Major macOS Mail App Harbors Major Vulnerabilities
How do you manage your email? For those who receive a high volume of messages every day and depend on their email for work purposes, answering this question is essential. Most stock mail clients don’t always offer the capabilities you need from them; for that reason, many people choose to use third-party email management programs. macOS users are no exception. However, it is important to be aware that this software, like any other, can put your data at risk if the developers fail to take appropriate security measures. That appears to be the case with a popular macOS email client called Airmail 3.
Security researchers recently uncovered some severe flaws in Airmail: using a very simple method, the bad guys could potentially pilfer all your emails and even their attachments without ever alerting you. All they need to do is convince you to click on one link. How does it work?
Initially, an attacker would send a message with a malformed URL in the body of the email. When clicked, this URL takes advantage of Airmail’s ability to send mail through the client to exfiltrate user messages. In combination with another snippet of code, this attack can attach documents to the emails the hacker sends back to themselves. In one version of this hack, the user didn’t even need to click on the link — it would work just by being loaded in the app. However, this vector proved unreliable, but not before researchers uncovered an additional security hole that could allow malicious plugins to escape detection by the system.
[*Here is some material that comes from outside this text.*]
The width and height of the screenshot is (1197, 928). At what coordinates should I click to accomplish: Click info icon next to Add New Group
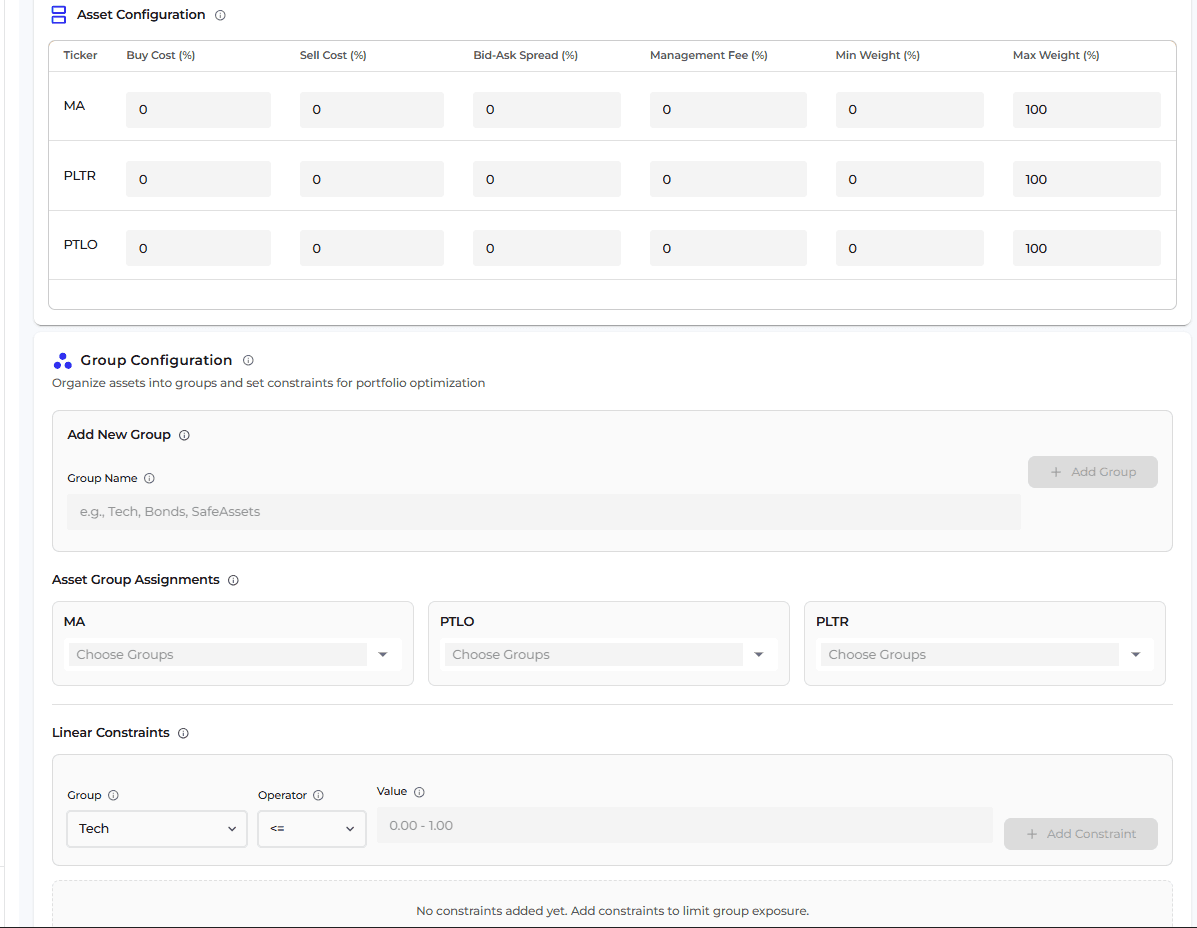pyautogui.click(x=184, y=435)
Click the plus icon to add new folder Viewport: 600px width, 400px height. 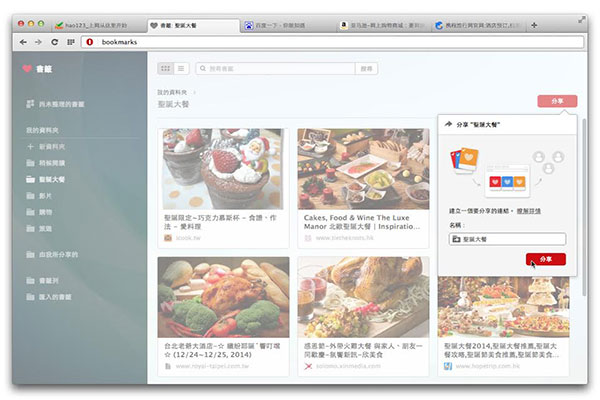30,146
Naturally, these are some severe flaws, especially since users may not anticipate that their mail clients are vulnerable to attack. For their part, the developers of Airmail received the news and quickly announced they would push an update to the client as soon as possible. They added they believed the attack was merely “hypothetical,” and that no one had experienced data loss as a result of the open vulnerabilities.
What about iOS users? The researchers say you, too, could be vulnerable, but there is as yet no confirmation of the vulnerabilities present in the mobile version. If you are an Airmail user, be on the watch for incoming updates and be sure to apply the patch as soon as possible. Otherwise, you’re leaving the door open to hackers, since info about these flaws is now out in the open.